Task description
Transcribe every line below exactly; no image goes into the output.

◆ ◆ ◆ ◆ ◆ ◆ ◆

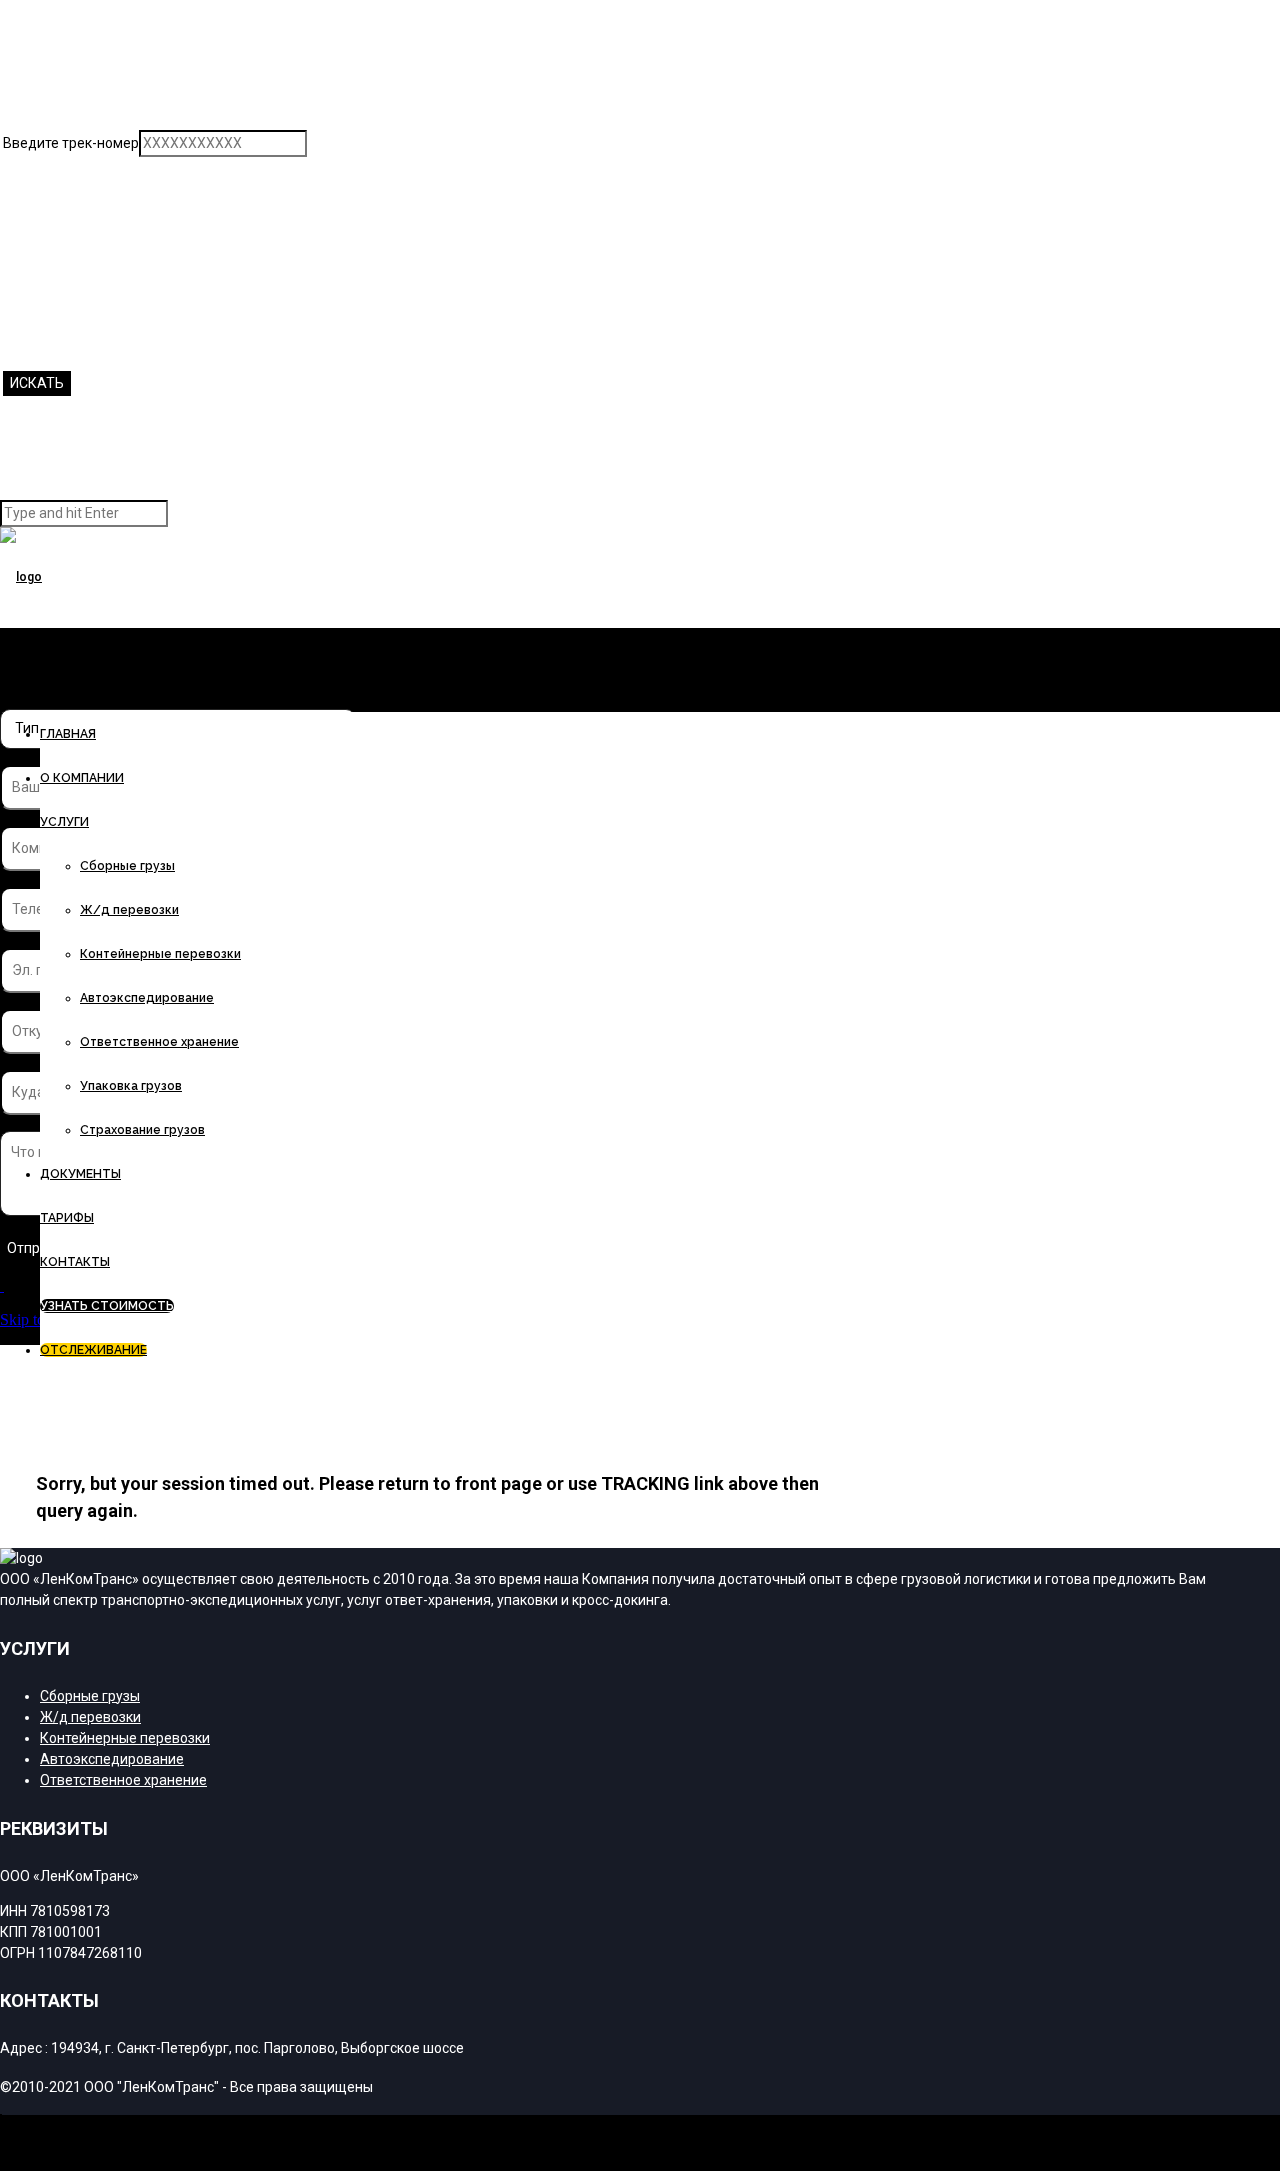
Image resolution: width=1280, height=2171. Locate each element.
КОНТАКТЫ (75, 1262)
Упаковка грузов (131, 1086)
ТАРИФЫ (67, 1218)
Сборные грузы (127, 866)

◆ ◆ ◆ ◆ ◆ ◆ ◆

Task result
Image resolution: width=1280, height=2171. Locate each element.
КОНТАКТЫ (75, 1262)
Упаковка грузов (131, 1086)
ТАРИФЫ (67, 1218)
Сборные грузы (127, 866)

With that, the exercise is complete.